Ефим улыбнулся по-своему.
— В каком же костюме, — спросил он, — надо появиться у вас в музее?
— В каком угодно, — ответил наблюдатель, — такое постановление администрации: каждый посетитель должен быть прилично одет.
В это время подошел Алпатов и, обнимая Ефима, сказал:
— Все дело, Ефим, в крахмальном воротничке, пойдем купим, ты еще не привык к этому.
Потом они вышли на лестницу, и, спускаясь, Ефим осмотрел Алпатова и сказал:
— Зато как скоро ты привык, совсем неузнаваемый. Алпатов покраснел, Ефим это заметил и улыбнулся. — А впрочем, — сказал он, — по существу, ты все такой же, у тебя все на лице написано.
— Ты знаешь, — болтал Алпатов, чувствуя, как все больше и больше деревенеет язык, — в Германии все так дешево.
— Знаю, — ответил Ефим.
— Тут, — продолжал Алпатов, — все так устроено, что и рабочий может нарядиться.
— Едва ли, — промолвил Ефим.
— Как едва ли? Есть крахмальный воротничок за две марки, но есть и за пять пфеннигов; тоже блестящий белый воротничок, конечно, бумажный, но...
— Все-таки бумажный...
После того Алпатов не знал, что сказать, и шел, как привязанный на цепь, убежал бы охотно, да не мог: Ефим молчал и держал. И так они перешли Эльбу. А потом Ефим совершенно спокойно, очень возможно и не чувствуя неловкости Алпатова, спросил:
— Ты зачем здесь?
Но Алпатов не мог так оставаться и вызвал своего старого друга, он сказал, что в России считал самым отвратительным для революционера:
— Я занимаюсь эстетикой.
— Эс-те-ти-кой, — повторил раздельно Ефим.
И засмеялся по-своему раздельно глазами и губами. Алпатов любил, когда Ефим так смеялся над кем-то, но первый раз с отвращением и ненавистью узнал на себе силу этой улыбки без помощи щек.

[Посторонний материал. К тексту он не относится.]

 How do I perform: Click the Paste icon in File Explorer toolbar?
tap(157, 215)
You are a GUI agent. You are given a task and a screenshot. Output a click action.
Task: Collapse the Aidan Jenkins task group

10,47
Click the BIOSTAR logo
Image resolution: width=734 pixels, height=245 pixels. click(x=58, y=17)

— Как же это ты так занимаешься эс-те-ти-кой? — спросил Ефим.
Алпатов ответил:
— Я сегодня видел... — Он хотел сказать — «Сикстинскую мадонну», но злость прилила к его сердцу, и он выговорил: — Я видел матерь божию...
Ефим стал очень серьезным и ничего не сказал. Они прошли немного по бульвару молча. Потом Алпатов спросил:
— А ты учиться приехал?
— Да, между прочим и учиться медицине в Берлине.

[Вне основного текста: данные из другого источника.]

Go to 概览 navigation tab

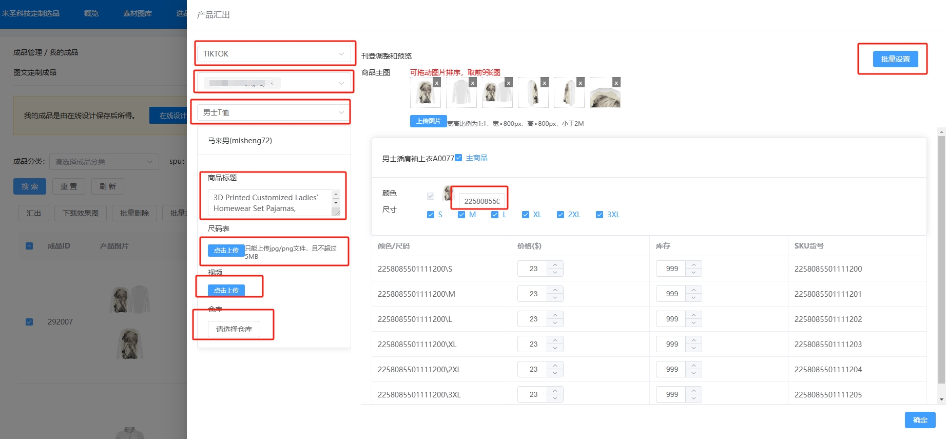pyautogui.click(x=91, y=13)
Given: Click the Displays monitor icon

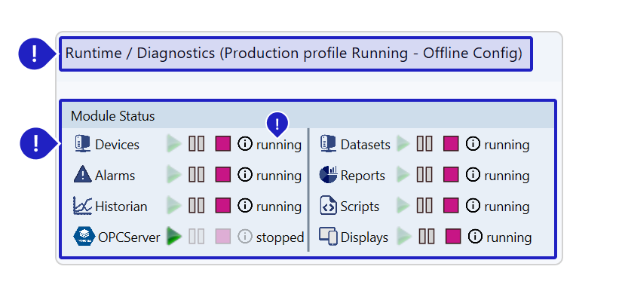Looking at the screenshot, I should [x=328, y=237].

— Зачем же ты в Дрезден попал?
— По одному дела.
— А я видел, как ты мадонну рассматривал: мне казалось, ты искал под этой необыкновенной идеологической надстройкой экономический базис.
— Нет, я не об этом думал, — ответил Ефим серьезно и почти грустно, в тюрьме я пережил охоту к этой нашей юношеской схоластике, я думал о другом. — Он остановился в проходе бульвара и сказал: — Я живу в этой маленькой гостинице, там во дворе есть сад, давай пообедаем. Я тебе там скажу, о чем я думал.
Алпатову стало полегче, и, когда кельнер принес, не спрашивая согласия, пива, ему захотелось снова болтать, и он стал объяснять Ефиму значение немецкого выражения Bierzwang — это значит принудительное пиво, хочешь не хочешь, а пей. Выдумывая, Алпатов стал рассказывать историю происхождения этого принуждения, оно будто бы явилось из Пруссии как сопутствующее явление объединения Германии и централизации власти.
Ефим перебил болтовню:
— Ты что-то вертишься и как-то задираешь, мне вспоминается жених из «Дыма» Тургенева, как он тоже вертелся, когда влюбился в Ирину, и вдруг к нему явилась прежняя невеста и теща. В чем дело? Что с тобой произошло? Почему ты разоделся, сидишь среди буржуазии и смотришь на мадонну, как сыч?